Le problème, c’est quand les chansons, sans être mauvaises, sont plus médiocres : quand la musique reste en « no more », c’est quand les paroles sur des choses qui explosent dans ta tête ou qui coulent dans ton corps ou qui changent de couleurs finissent par être encore plus inconséquentes et surtout les méta-observations de la vie « slacker » (« jouer dans la salle de musique dans mes gayumbos… »). En plus de faire en sorte que la certitude que « enregistrer la première chose qui sort le plus rapidement possible » fonctionne dans tous les cas, c’est très douteux. C’est le cas de ‘Fo Sho’, une boucle à trois accords totalement oubliable, dont les paroles ressemblent presque à une confession inconsciente : « Même si je ne comprends pas bien, je vais continuer à chanter ma chanson, jusqu’à l’aube / Je vais craquer un autre poème sympa dans mon cahier Feuilles jaunes / Et ça va probablement être une autre longue chanson, et même si je ne la frappe pas, je vais quand même chanter ma chanson / longue chanson ».

En revanche, les chansons classiques ont des moments précieux, comme dans le trio central de l’album : le NeilYoungesca’Mont Airy Hill (Way Gone)‘, avec son tempo paresseux et ses guitares slide succulentes, rappelle le meilleur du catalogue de Kurt. « Hey Like A Child » brille également avec sa séquence d’accords passionnante, ses arpèges à la Tom Verlaine et ses paroles romantiques de slacker (« Comme un enfant, tu valses dans ma vie / Comme un rayon de soleil tu brilles dans ma vie / comme une lumière , Je me sens bien »).

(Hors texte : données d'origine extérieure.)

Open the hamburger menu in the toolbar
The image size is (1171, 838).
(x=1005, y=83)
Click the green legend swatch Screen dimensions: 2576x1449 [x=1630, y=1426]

« Jesus on a Wire » raconte une scène amusante de Jésus-Christ au téléphone, nerveux, bouleversé en pensant à combien cela va lui coûter de « sortir le monde de ça », tandis que Kurt veut lui dire qu’il se sent aussi souvent seul. La belle mélodie et les guitares hypnotiques – avec l’ajout d’une acoustique juteuse – fonctionnent particulièrement bien dans cette finale répétitive d’une minute et demie, dans laquelle un piano apparaît qui fait léviter ces deux accords simples. C’est peut-être le moment où Vile réussit le mieux à combiner les deux facettes de l’album.

Mais à partir de là, le bilan devient encore plus inégal. Pour chaque joli « Cool Water » (avec ses guitares liquides) ou « Chazzy Don’t Mind » (avec Julia Shapiro de Chastity Belt), il y a un « Say the Word » ennuyeux ou des intermèdes instrumentaux qui n’apportent pas grand-chose. Et le fait que la meilleure composition de l’album soit un rejet de « Nebraska » de Bruce Springsteen (l’excellent « Wages of Sin ») montre clairement que malgré les moments brillants, aucune des chansons n’est de premier ordre. Invoquer « Heart of Gold » de Neil Young dans les paroles n’aide pas non plus à faire des comparaisons.

‘(watch my move)’ ferait un remarquable album de 9 ou 10 chansons, mais il est trop complaisant dans son format final. Hommage à la longueur boulimique des CD dans les années 90 ? Est-ce la baisse de notre seuil d’attention qui est à blâmer ? Je ne doute pas que les fans de Kurt Vile seront éblouis par l’album, et en apprécieront chaque recoin. Mais pour l’auditeur moyen, ou pour les curieux qui s’intéressent pour la première fois à cet artiste, les dimensions sont excessives et par conséquent le niveau de qualité moyen finit par en pâtir.